───── Excerpted text ─────

Gray, who also chairs Southern Delaware Tourism, pointed to a survey by the Rehoboth Beach Chamber of Commerce released on July 28 that said Sussex County hotels have lost more than $31.5 million in revenue during the first six months of 2020, with 70% of that from Rehoboth Beach hospitals.
“The Bellmoor is still financially viable despite the circumstances,” he said of the downtown Rehoboth hotel that was bought by a New York-based real estate investment firm in February, before the pandemic hit. “I think the seasonal hotels are most at-risk because they only have five to seven months to make their livings. You can actually find a parking spot in downtown Rehoboth on Friday nights and Saturday afternoons and I’ve never seen that. I think the state of Delaware will see some ownership changes [among hotel operators] or some hotels won’t survive the season.”
As Delaware reopened, Southern Delaware Tourism created an additional advertising campaign and communications utilizing alternative grant funding from the University of Delaware Sea Grant Program to help offset the revenue losses from the hotel closures, said Scott Thomas, executive director of the Sussex County tourism office.
“We only have so much time to reinforce traveler sentiment before our high visitation season is over,” he added.
Kent County Tourism President Pete Bradley said his organization only received $42,000 in state accommodation tax revenue during the second quarter, compared with $117,000 a year ago.
“We have made staffing adjustments and other expense adjustments to reflect the impact while still ensuring we can continue to promote our county and partners as we recover,” he said.
Axia Management owns six hotel properties in Delaware – including four in Dover and one each in Middletown and Lewes – and another in Ocean City, Md.
“We survive and rely on NASCAR events, then Firefly was cancelled, and corporate travel – which represented 20% to 25% of our business – is now obsolete,” Axia Vice President Sophia Kramedas-Ghanayem said.

───── Raw data ─────

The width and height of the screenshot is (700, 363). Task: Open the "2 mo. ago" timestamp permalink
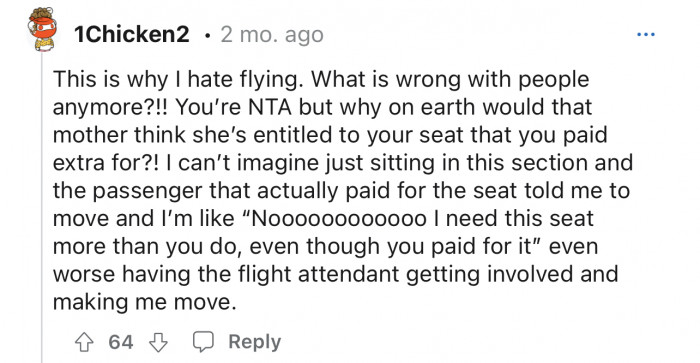point(272,35)
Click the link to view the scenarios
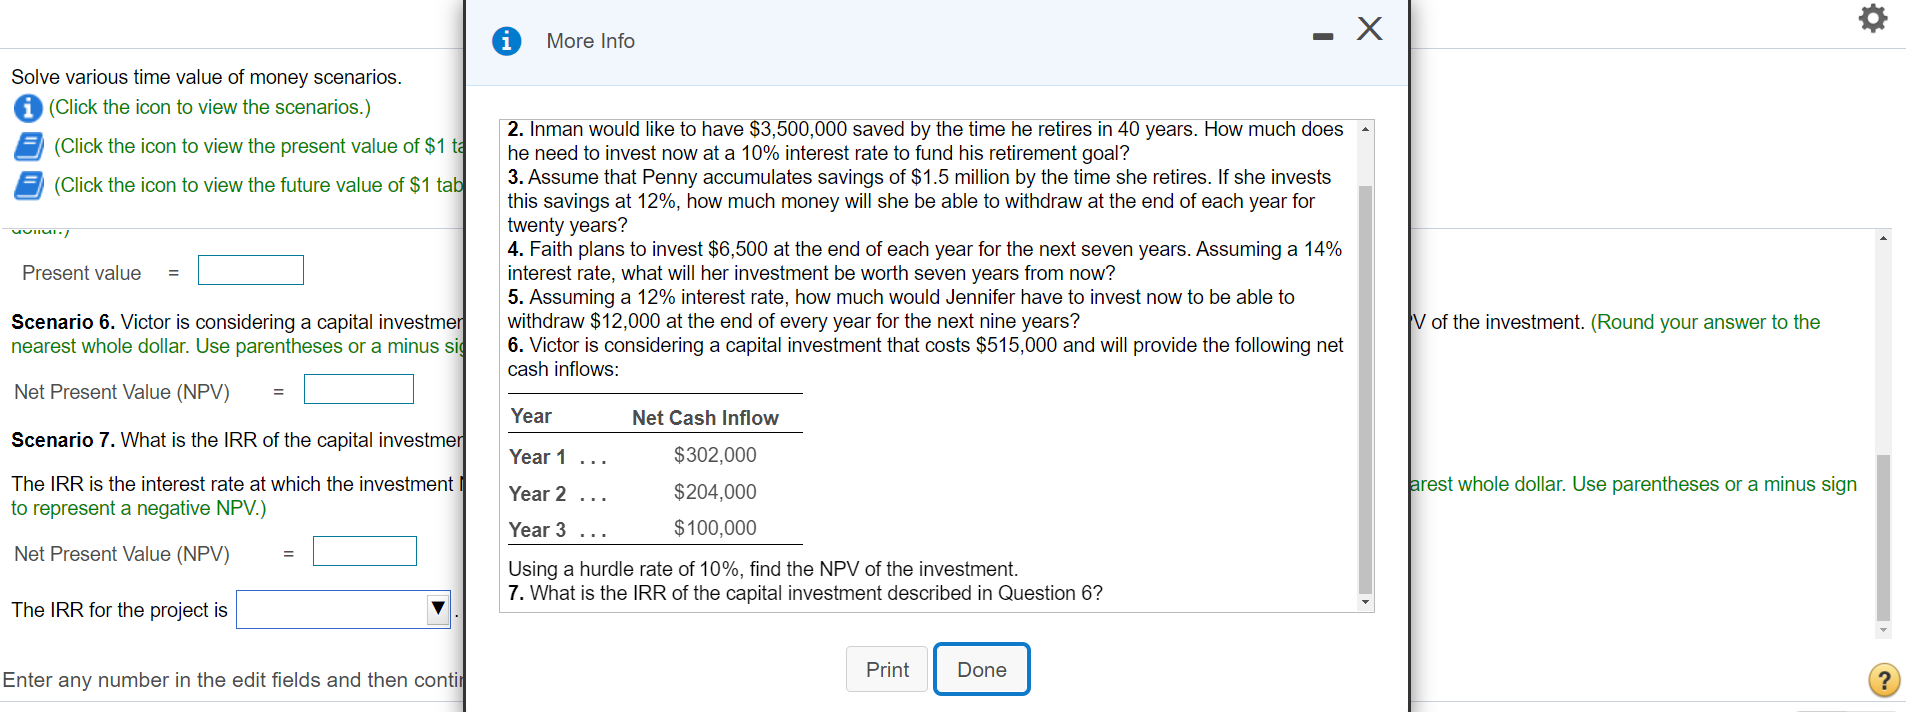Screen dimensions: 1906x712 coord(208,108)
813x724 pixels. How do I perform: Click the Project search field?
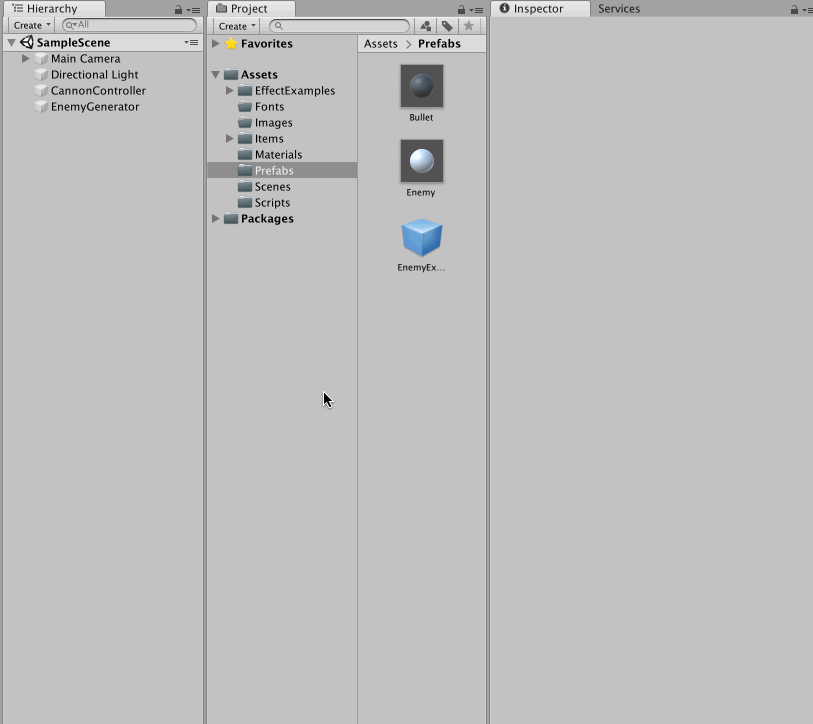pyautogui.click(x=340, y=26)
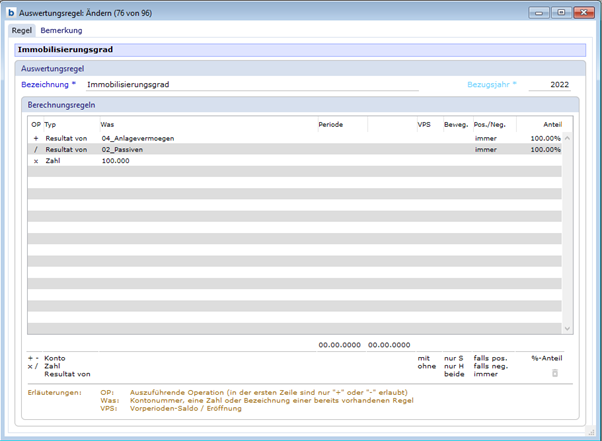Screen dimensions: 602x441
Task: Open the Bemerkung tab
Action: (x=61, y=31)
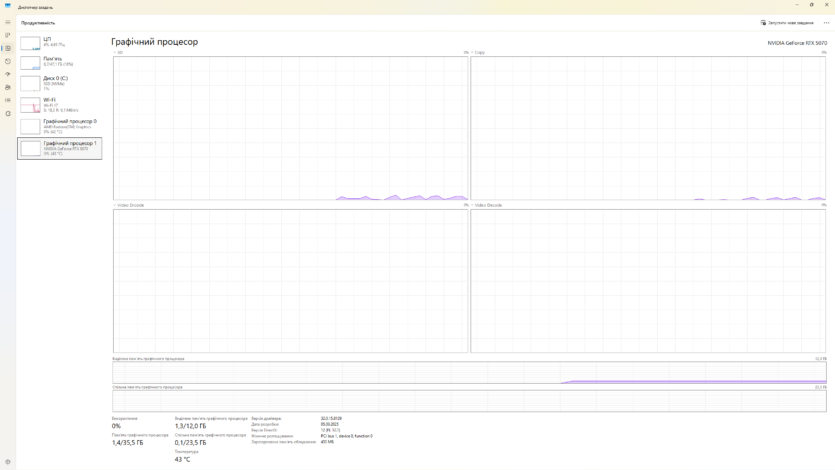Open the three-dot more options menu
The width and height of the screenshot is (835, 470).
coord(826,22)
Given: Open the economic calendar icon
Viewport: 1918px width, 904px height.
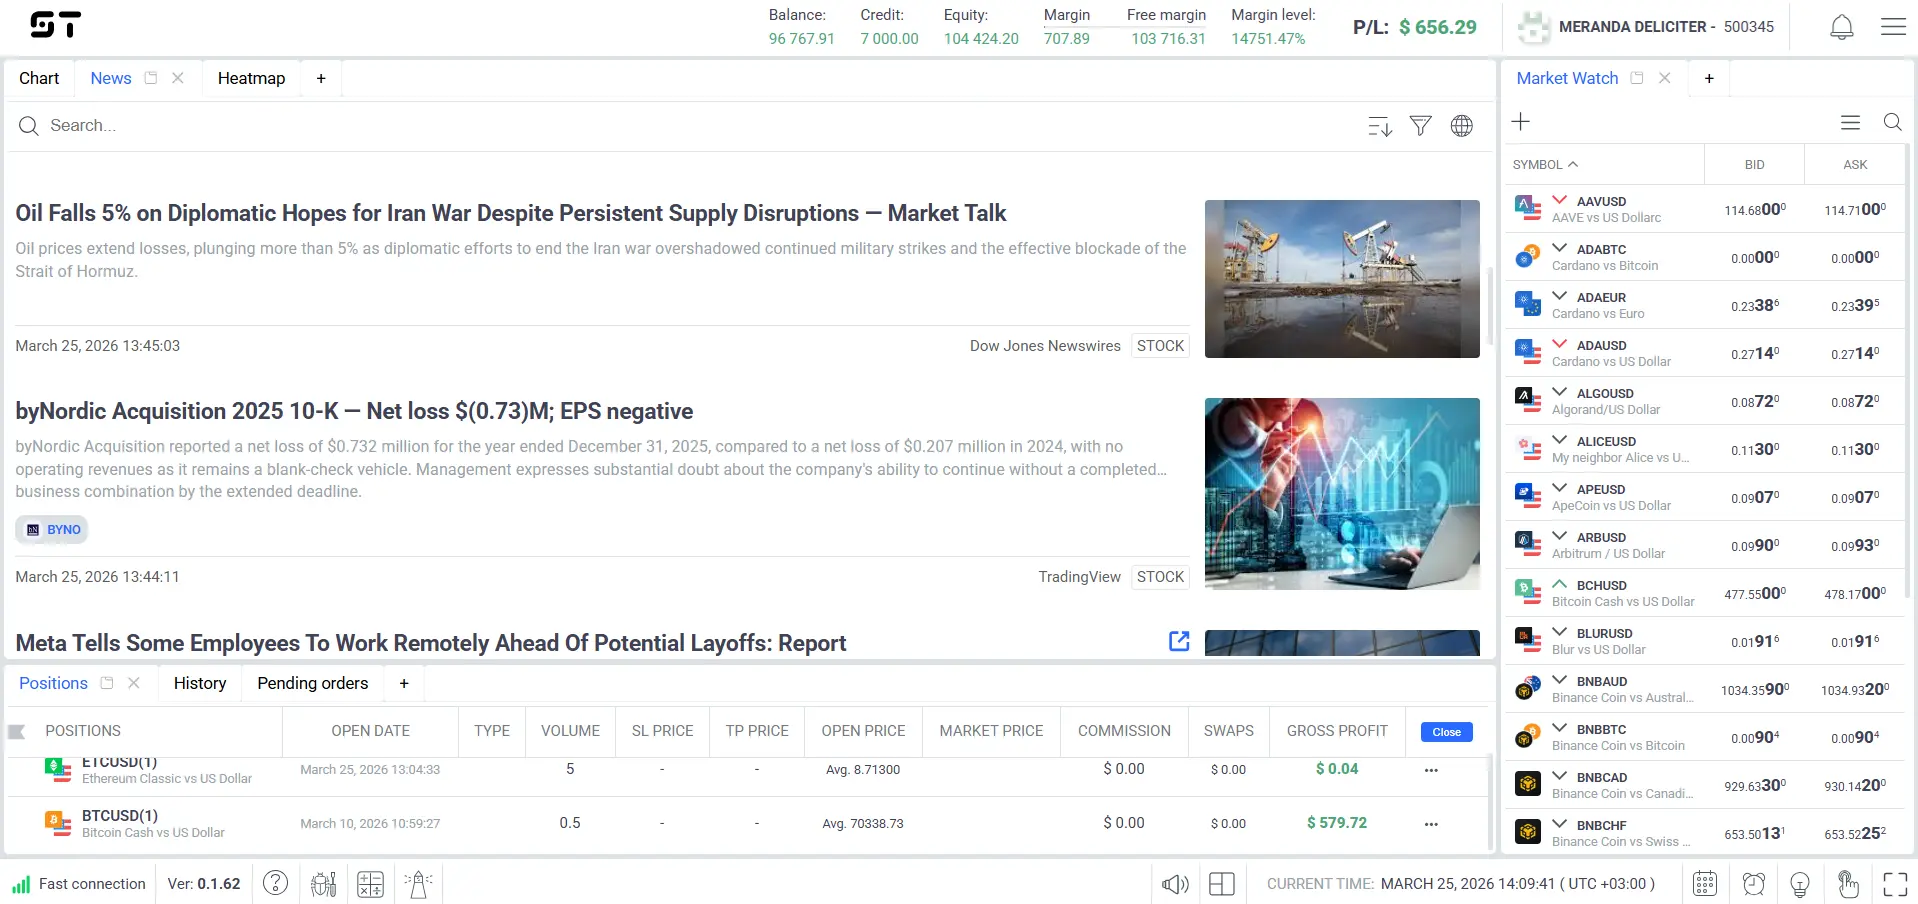Looking at the screenshot, I should click(1705, 884).
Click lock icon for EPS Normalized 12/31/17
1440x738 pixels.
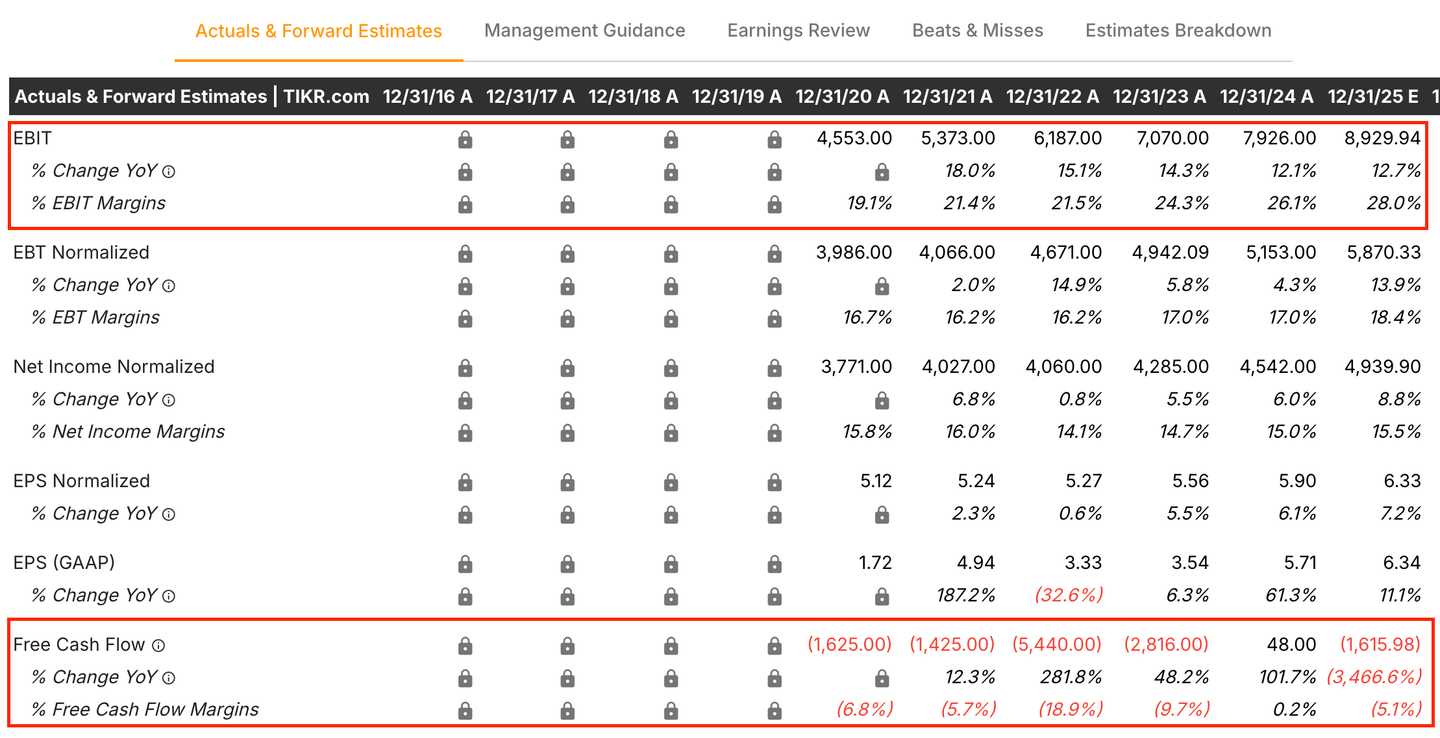(567, 482)
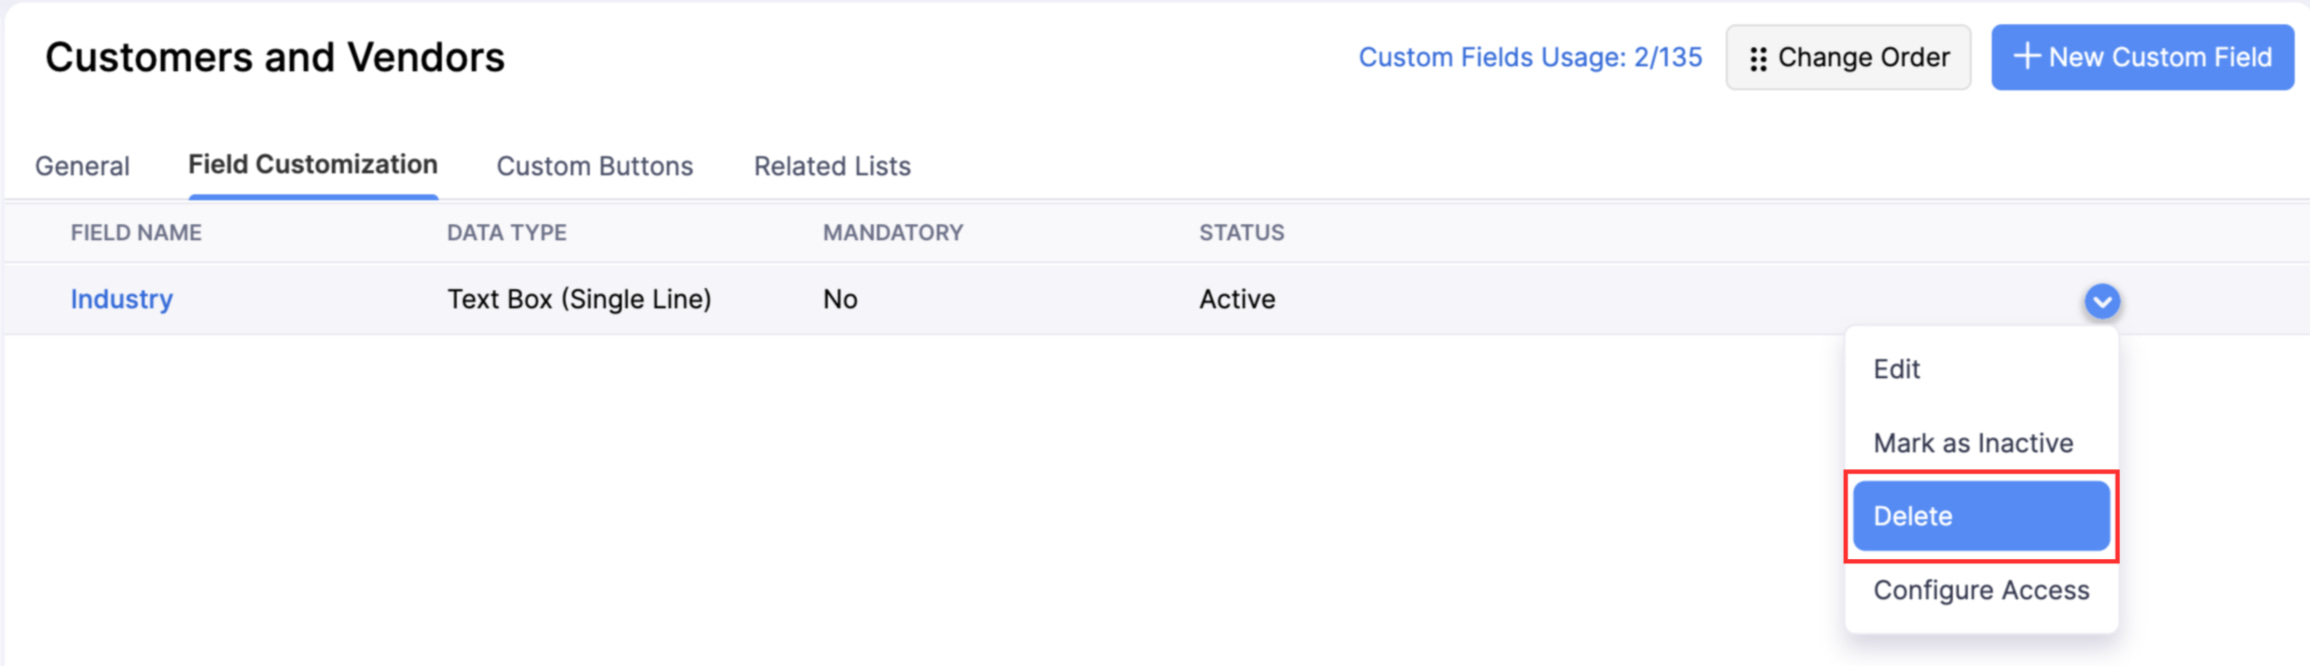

─────

Tasks and exercises >>
**A)** Using the excerpt on Delaware hotels, mark each statement yes or no and quote the words from the excerpt that decide it. (i) Kent County Tourism received $42,000 in state accommodation tax revenue during the second quarter. (ii) Axia Management owns two hotel properties in Dover. (iii) Corporate travel represented 20% to 25% of Axia's business.
**B)** Rewrite the excerpt on Delaware hotels from "Axia Management owns" up to and including "Sophia Kramedas-Ghanayem said.", putting "called off" in place of "cancelled".

Responses for each task >>
**A)**
(i) Yes: "his organization only received $42,000 in state accommodation tax revenue during the second quarter"
(ii) No: "including four in Dover"
(iii) Yes: "corporate travel – which represented 20% to 25% of our business"

**B)**
Axia Management owns six hotel properties in Delaware – including four in Dover and one each in Middletown and Lewes – and another in Ocean City, Md.
“We survive and rely on NASCAR events, then Firefly was called off, and corporate travel – which represented 20% to 25% of our business – is now obsolete,” Axia Vice President Sophia Kramedas-Ghanayem said.